Design and Analysis of Fast Fourier Transform Processors with Various Number Systems

Ⅰ. Introduction

The fast Fourier transform (FFT) algorithm is widely used in orthogonal frequency-division multiplexing (OFDM) systems such as wireless LAN, digital video broadcasting and digital audio broadcasting[1][2]. Important VLSI design considerations of FFT processors are the performance and cost such as output latency, gate count, memory size and signal-to-quantization-noise ratio (SQNR). In order to design FFT processors with high performance and low cost, we should consider the type of number system and the word length of the FFT as well as specifications of target applications. This is because the performance and cost of FFT processors are heavily influenced by the type of number system and the word length used.

In general, the performance and cost of a FFT processor depend heavily on whether the FFT processor adopts a fixed-point or floating-point number system[2]. FFT processors have traditionally used fixed-point number systems because of the high cost associated with implementing floating-point number systems. Nowadays, however, certain applications such as synthetic-aperture radar systems, which require a high degree of accuracy, demand a large dynamic range offered by the floating-point number system, despite the cost increase caused by high circuit complexity for the floating-point number system[3]. Due to improvement on IC process technology as well as the above-mentioned need for the high precision and large dynamic range, floating-point number systems become more and more widely used in FFT processors.

The theoretical performance analysis of the FFT can be found in previous researches. Pankaj Gupta presented a statistical method for evaluating fixed point performance of Radix-2 FFT implementation[4]. O. Sarbishei and K. Radecka provided an efficient analysis of mean square error as well as an optimization algorithm for FFT units[5]. Chang and Nguyen investigated the effect of fixed-point arithmetic with limited precision on different fast FFT algorithms[6]. Khan et al. calculated the performance of the FFT based on fixed-point and floating-point formats using statistical or simulation methods[7]. Pagiamtzis and Gulak provided an empirical estimation method for FFT blocks in multicarrier systems[8]. In contrast to the previous works, one of the primary goals of this research is to analyze the influence on the performance and cost of FFT processors as a function of the type of number system and the word length of the FFT through practical analysis of VLSI designs of FFT processors in terms of SQNR, output latency, memory size and gate counts. From the experimental results, we found that the SQNRs of the floating-point FFT processors is 47.7% higher compared with that of the fixed-point FFT processor. However, fixed-point FFTs require the lowest output latencies. In the case of the average memory size of the floating-point FFT is larger by 46.9% than those of the fixed-point FFT. The average gate count of the floating-point FFT processors is larger by 67.6% compared with the fixed-point FFT processors.

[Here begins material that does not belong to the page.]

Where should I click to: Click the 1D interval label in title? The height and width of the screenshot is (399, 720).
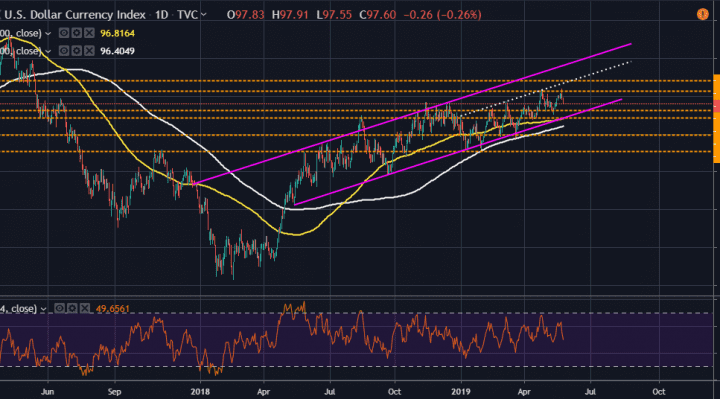click(x=161, y=15)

Ⅱ. Number Systems of the FFT

A number system is defined by the set of values that each digit can assume and by the interpretation rule that defines the mapping between the sequences of digits and their numerical values[9]. A fixed-point number system has several advantages. A FFT processor based on a fixed-point number system performs additions and multiplications more simply than a FFT processor based on a floating-point number system. Also, given that inputs of the FFT processor have a small dynamic range, the FFT processor based on a fixed-point number system provides sufficient numerical precision, with a reasonable number of bits. On the contrary, for inputs with a large dynamic range, the FFT processor requires a floating-point number system. Moreover, The FFT processor based on a floating-point can be designed with less attention paid to the dynamic range of intermediate variables. However, a floating-point number system has the disadvantage that multiplications and additions are complex, thus increasing the cost[9].

In order to extend the dynamic range of a number system, block floating-point (BFP) number systems are often used in FFT processors[10]. The BFP number system can be considered as a special case of the floating-point representation, where a block of numbers has a common exponent[11]. A BFP FFT processor does not use exponents as inputs. Thus, each number in the BFP FFT processor can be expressed in two components, a mantissa and a common exponent. The common exponent is determined by the number with the largest magnitude and stored as a separate data word. Therefore, each stage of the BFP FFT processor determines the value of the common exponent by calculating the number of leading bits of each intermediate number and detecting the largest number. By scaling each value using the common exponent, the BFP increases the dynamic range of data elements with moderate hardware overhead.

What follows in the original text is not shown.